Tight windows are the right call, but there's a nuance people miss — you need separate windows for the approach phase vs the working phase. We run a 300T doing progressive die work and our die protection has 3 zones:
Zone 1 (approach, 0-5mm before contact): force must stay below 2% of capacity. Anything above that means a slug or misfeed. This is your early warning and it catches 80% of problems before they become expensive.
Zone 2 (working stroke): force window ±12% of the learned curve. We teach the curve over 50 good parts, not 5. Bigger sample smooths out the normal variation from material thickness tolerance and lube distribution.
Zone 3 (strip through): force must drop back below 8% within 3mm after breakthrough. If it doesn't, something is hanging up — slug on the punch face, strip not feeding, pilot pin dragging.

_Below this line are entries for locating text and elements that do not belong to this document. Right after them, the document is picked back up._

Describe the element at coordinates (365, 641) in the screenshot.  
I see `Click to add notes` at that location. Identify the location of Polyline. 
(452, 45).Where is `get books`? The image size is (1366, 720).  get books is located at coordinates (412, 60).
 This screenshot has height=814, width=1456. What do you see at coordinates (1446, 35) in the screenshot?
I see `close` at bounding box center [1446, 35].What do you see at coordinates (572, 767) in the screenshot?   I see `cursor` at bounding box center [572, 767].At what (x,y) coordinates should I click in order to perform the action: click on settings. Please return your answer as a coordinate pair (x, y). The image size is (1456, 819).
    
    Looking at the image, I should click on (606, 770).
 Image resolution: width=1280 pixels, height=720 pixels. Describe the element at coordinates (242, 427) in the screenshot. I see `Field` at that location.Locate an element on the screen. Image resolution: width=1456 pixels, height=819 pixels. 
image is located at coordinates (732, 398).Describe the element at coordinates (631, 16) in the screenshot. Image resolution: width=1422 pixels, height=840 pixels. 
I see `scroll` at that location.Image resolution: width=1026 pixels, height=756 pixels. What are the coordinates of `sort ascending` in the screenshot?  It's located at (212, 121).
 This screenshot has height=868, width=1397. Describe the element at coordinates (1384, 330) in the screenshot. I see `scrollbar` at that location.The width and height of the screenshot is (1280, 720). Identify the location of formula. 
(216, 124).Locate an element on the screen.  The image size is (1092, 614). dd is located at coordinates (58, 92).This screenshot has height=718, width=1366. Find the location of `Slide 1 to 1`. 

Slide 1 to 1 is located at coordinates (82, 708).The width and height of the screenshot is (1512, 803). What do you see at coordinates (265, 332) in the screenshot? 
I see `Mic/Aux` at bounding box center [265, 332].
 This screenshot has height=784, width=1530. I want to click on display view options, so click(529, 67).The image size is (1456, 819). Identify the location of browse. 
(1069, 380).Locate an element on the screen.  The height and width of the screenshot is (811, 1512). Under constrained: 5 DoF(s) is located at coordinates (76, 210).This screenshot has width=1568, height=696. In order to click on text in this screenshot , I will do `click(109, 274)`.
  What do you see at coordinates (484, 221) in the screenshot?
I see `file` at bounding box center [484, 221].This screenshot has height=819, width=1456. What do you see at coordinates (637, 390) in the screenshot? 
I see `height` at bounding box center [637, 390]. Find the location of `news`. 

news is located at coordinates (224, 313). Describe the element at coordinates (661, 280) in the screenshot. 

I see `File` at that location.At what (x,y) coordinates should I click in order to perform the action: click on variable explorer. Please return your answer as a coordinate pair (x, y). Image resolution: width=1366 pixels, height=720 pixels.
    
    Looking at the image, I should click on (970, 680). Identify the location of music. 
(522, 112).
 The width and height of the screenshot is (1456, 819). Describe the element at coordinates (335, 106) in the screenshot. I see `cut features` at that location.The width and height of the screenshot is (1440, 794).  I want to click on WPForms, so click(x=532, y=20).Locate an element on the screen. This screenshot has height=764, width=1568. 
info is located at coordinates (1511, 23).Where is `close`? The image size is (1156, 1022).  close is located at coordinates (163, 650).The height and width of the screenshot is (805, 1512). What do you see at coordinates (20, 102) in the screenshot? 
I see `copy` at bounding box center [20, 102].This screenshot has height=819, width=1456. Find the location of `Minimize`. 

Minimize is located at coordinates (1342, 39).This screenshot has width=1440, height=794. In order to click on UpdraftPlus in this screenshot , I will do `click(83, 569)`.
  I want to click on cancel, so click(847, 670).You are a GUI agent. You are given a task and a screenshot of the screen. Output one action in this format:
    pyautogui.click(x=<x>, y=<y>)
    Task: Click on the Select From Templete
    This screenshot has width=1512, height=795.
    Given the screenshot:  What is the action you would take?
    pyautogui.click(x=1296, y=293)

The other thing — if your press supports it, monitor the force curve SHAPE, not just peak force. We had a die wearing unevenly that kept the peak force within window but the curve shape was drifting. The area-under-curve check caught it about 2000 parts before it would have become a quality escape. Saved us a customer complaint on a medical connector job.
One practical tip: label your die protection setups with the die number and date. We store ours as recipes in the press controller. Nothing worse than loading the wrong protection profile after a die change and getting 50 false stops because the windows don't match.